Consumer lender Takefuji fails owing $5.1 billion

29 Sep, 2010

Takefuji Corp said it filed for bankruptcy on Tuesday owing $5.1 billion, making it the biggest Japanese consumer lender to fail since a court ruling in 2006 forced the industry to repay borrowers for excessive interest charges. The lender's president, Akira Kiyokawa, and executive vice president Takeru Takei, son of the company's founder Yasuo Takei, resigned following the court filing. Director, Junichi Yoshida, replaces Kiyokawa Takefuji's boss.
To file for bankruptcy Takefuji, which had been considered at risk of failing as it lacked the financial backing of a big Japanese bank, said it had filed with a Tokyo court for protection from creditors, citing interest reimbursements, tighter lending rules and harsh competition. Media had reported the likely bankruptcy filing on Monday.
"We made the decision to file because we were clearly in a situation were we were going to default," Yoshida said at a press briefing in Tokyo."It became clear we could not go on," he added. Takefuji and other consumer lenders have struggled to survive after Japanese courts ruled in 2006 that they had charged too much interest and had to repay borrowers. A recent government cap on interest rates has further hobbled the industry.
Takefuji faces claims of as much as 2 trillion yen ($24 billion) yen from about 2 million customers a Takefuji lawyer involved in the bankruptcy filing, Eiichi Kobata, said at the press conference.
The burden of interest repayments has already claimed several smaller casualties among consumer lenders. The fear now for Takefuji's rivals is that its failure will spark a run of claims by borrowers worried they will not get refunds the court ruling promised.
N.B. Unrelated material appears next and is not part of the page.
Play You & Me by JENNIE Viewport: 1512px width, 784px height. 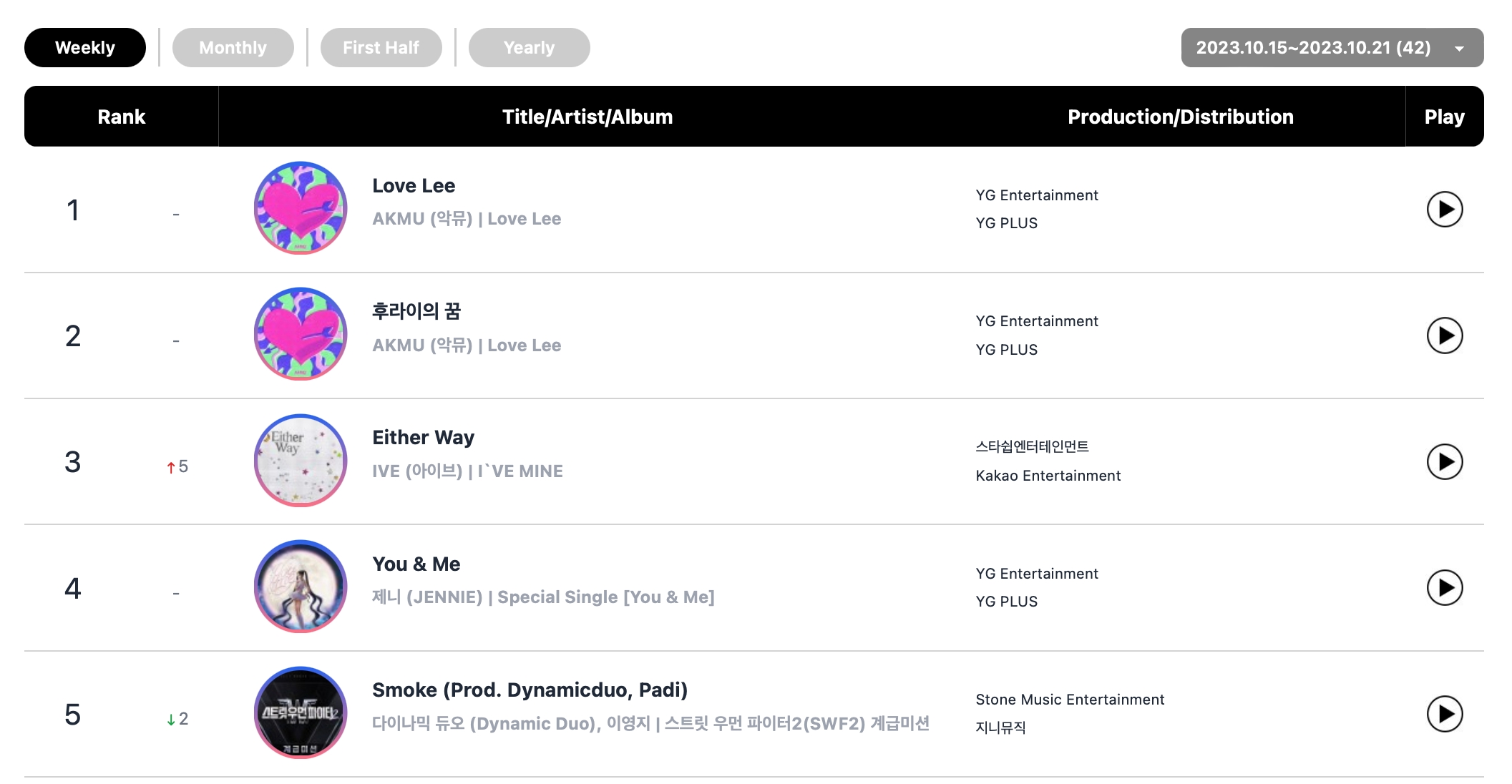pyautogui.click(x=1444, y=588)
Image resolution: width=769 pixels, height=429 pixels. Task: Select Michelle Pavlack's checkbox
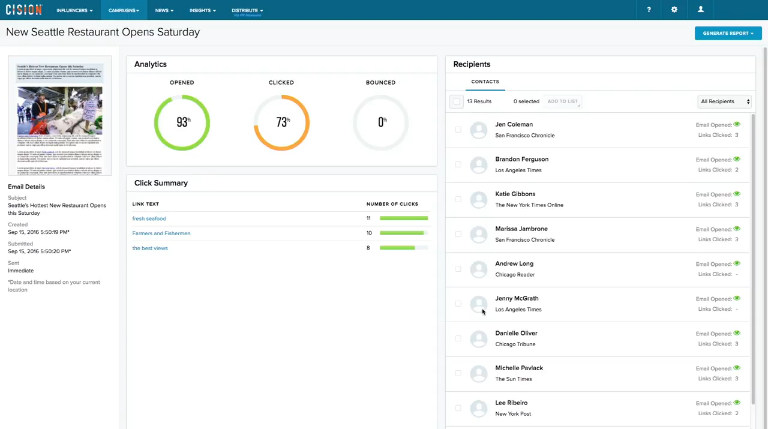pyautogui.click(x=458, y=373)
Analysts said Takefuji's problems posed little wider threat to the overall system, however, because depositors' funds were not at risk.
"Takefuji has raised most of its capital in bonds, which are largely held by foreign investors, mostly hedge funds, so the bankruptcy would not have a big impact on the financial system," Deutsche Securities credit analyst Junichi Shimizu said.
Standard & Poor's dropped the lender to its lowest rating for long-term counterparty credit and senior unsecured debt, D, likely to default on its obligations. Shares of Takefuji went untraded for a second day on Tuesday on a glut of sell orders before closing at 116 yen, down by their daily limit of 50 yen, or 30 percent. The stock is down 70 percent since the start of the year.
Shares in rivals slipped further after sharp falls on Monday. Acom Co, 37 percent owned by Mitsubishi UFJ Financial Group and considered the strongest among Japan's top four consumer lenders, fell 1.3 percent. Unaffiliated Aiful Corp slid 3.3 percent, while Promise, 20 percent owned by Sumitomo Mitsui Financial Group, declined 0.9 percent. Shinsei Bank, Japan's first foreign-owned lender, operates two consumer finance units under the brands Aplus and Lake, which unlike competitors it funds with deposits.